«Agora, o que nós sabemos é que ou a Europa muda de política, ou a Europa perderá o apoio popular, esgotar-se-á e deixará de ser um fator de garantia da paz, da democracia»

não há qualquer possibilidade de aliviar ainda mais a dívida helénica

Sobre a derrota dos socialistas gregos do Pasok, que conseguiram apenas 5% dos votos nas eleições legislativas do passado domingo, na Grécia, António Costa garantiu que o mesmo não acontecerá em Portugal.

«A verdadeira e única lição que temos a retirar das eleições gregas é que o PS em Portugal não é nem será o PASOK, porque não estamos cá para servir as políticas que têm sido seguidas mas, pelo contrário, criar alternativa às políticas que têm sido seguidas»

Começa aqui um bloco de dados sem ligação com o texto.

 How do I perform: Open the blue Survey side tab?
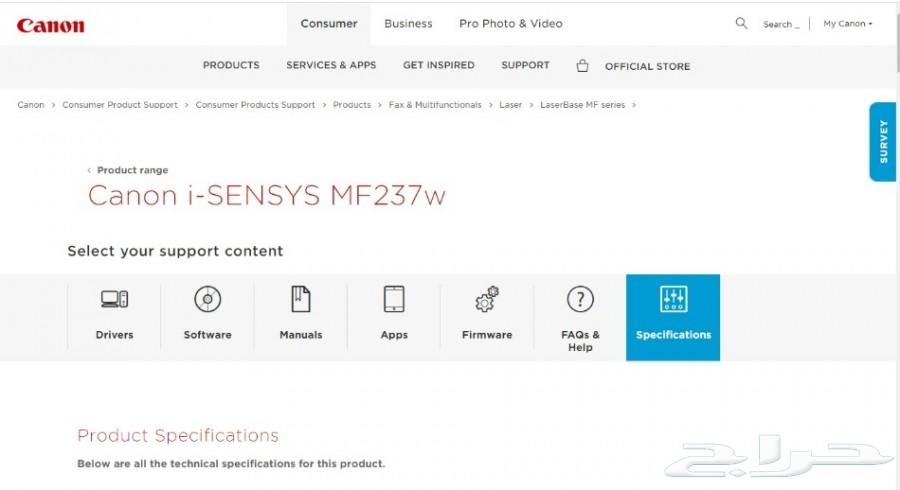(x=883, y=141)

«Este é um ano decisivo, onde mais uma vez PS é chamado a responder às grandes opções que temos pela frente». «Hoje, o grande desafio (...) é o desenvolvimento, a sério, com base na qualificação e não com a ideia tragicamente seguida por este governo de que era empobrecendo que podíamos desenvolver-nos», acrescentou.

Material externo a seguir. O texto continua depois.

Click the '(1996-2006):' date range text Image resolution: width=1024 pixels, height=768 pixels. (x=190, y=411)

Costa aludia, aqui, ao relatório do INE, divulgado na sexta-feira, indicando que o risco de pobreza continuou a aumentar em 2013 (o Governo de Passos Coelho tomou posse em 2011) e que afeta já dois milhões de portugueses

O líder do PS fez ainda questão de recordar, no seu discurso de abertura da comissão nacional do PS, a primeira desde que o congresso deu a liderança a António Costa, que amanhã, domingo, «há uma data pouco conhecida, mas que é simbolicamente muito importante para o Partido Socialista: faz 40 anos que o PS foi legalizado, se constituiu formalmente na sequência do 25 de Abril. Todo este ano passam 40 anos sobre algo que é uma marca identitária do PS».